Mal hacen aquellos que tratan de inhibir mayor participación de la sociedad, incluidas todas las clases sociales, en las decisiones públicas, bajo el argumento de que solamente ellos saben cómo guiar al pueblo hacia otra realidad, principalmente económica. En los tiempos más recientes han surgido de nuevo caudillos que le venden espejitos a la gente con tal de seguir medrando con su pobreza y necesidades básicas. Por ello, las sociedades más desarrolladas, donde la gente tiene mayor participación en la cosa pública, hoy les exigen más a sus gobernantes y escogen con mayor cuidado a quienes los gobiernan, en un sistema democrático maduro y estable que permite a esos países sortear con mayor facilidad las consecuencias de la pandemia, por ejemplo.

Hoy, México vive tres flagelos provocados, en gran medida, por la falta de madurez democrática que conlleva una menor participación de la gente ante el desencanto que significa únicamente votar el día de las elecciones y sentarse a esperar que los gobernantes tomen las mejores decisiones para esa sociedad que poco hace por cogobernar con la clase política.

En primer lugar, una crisis sin precedentes (desde hace varios años) en materia de seguridad. No hay fin de semana o entre semana en el que no ocurran enfrentamientos entre bandas criminales, sobre todo en aquellos sitios dominados por los principales cárteles del país, como los recientes hechos ocurridos en Reynosa, Tamaulipas, o la matanza en un taller mecánico de Salvatierra, Guanajuato.

Otra grave crisis que golpea a millones de familias mexicanas es la pérdida de empleos y de economía, agravada por la pandemia por covid que desde hace más de un año padecemos los seres humanos. Cada vez es más común observar en las calles de las principales capitales del territorio nacional a niños, mujeres y adultos mayores, principalmente, solicitando monedas o un trozo de pan y comida para llevarse a la boca ante el aumento de la pobreza en el país. Hoy los analistas calculan en 63 millones el número de pobres en México.

Y, finalmente, una crisis social alentada por quienes dicen que obtener títulos universitarios solamente fomenta el egoísmo y el aspiracionismo de la clase media. Por ello habría que permanecer pobres e ignorantes, porque así es más fácil controlar a la mayor parte de la sociedad.
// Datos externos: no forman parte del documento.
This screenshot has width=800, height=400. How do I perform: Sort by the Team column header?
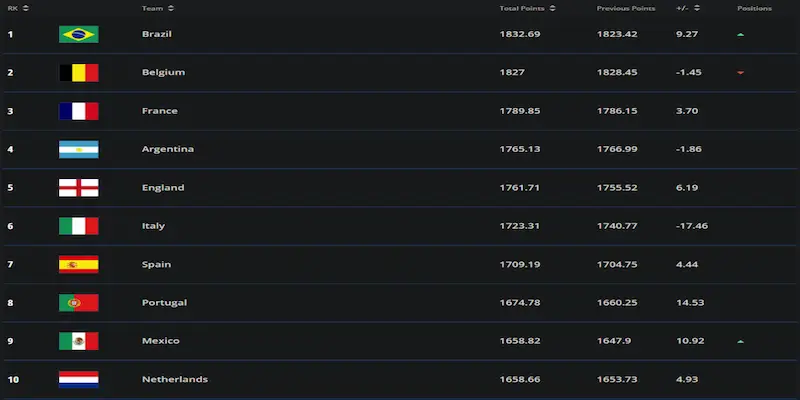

Todo ello reflejo de la crisis educativa en la que está el país. Bajo el falso argumento de que buscar mejores circunstancias y condiciones para los hijos y la familia es algo malo porque eso necesariamente lleva a la explotación de los que menos tienen, se estigmatiza a las clases medias y se busca su deterioro para que todos sean de los de abajo.

No hay manera de hacer entender a quienes, por trauma personal o social, desean que nadie prospere, de que el ser humano —por naturaleza— siempre aspira a mejores estadios de vida y que eso no significa que se tenga que lograr con base en la explotación de los de abajo. Al contrario, el desarrollo de un país se basa, precisamente, en la llamada movilidad social: el Estado debe garantizar de manera permanente que, a través de las instituciones establecidas por sus propios habitantes, esa sociedad dé con las vías legales y formales para encontrar en la educación y el trabajo los caminos para la mejoría económica de sus integrantes y no, como sucede ahora, que a través de la dádiva y la entrega de limosnas, se controle a todo un pueblo y se le haga creer que la función de los gobiernos es precisamente esa: proveer de todo a sus habitantes sin que éstos se esfuercen por obtener los satisfactores necesarios que los lleven a mejores condiciones sociales: alimento, vestido, casa, educación y salud.

Pero, cuando la distancia se hace interminable entre quienes nada tienen y los pocos que llegan a amasar verdaderas fortunas, entonces nos encontramos frente a las distorsiones políticas y sociales que hoy nos toca enfrentar.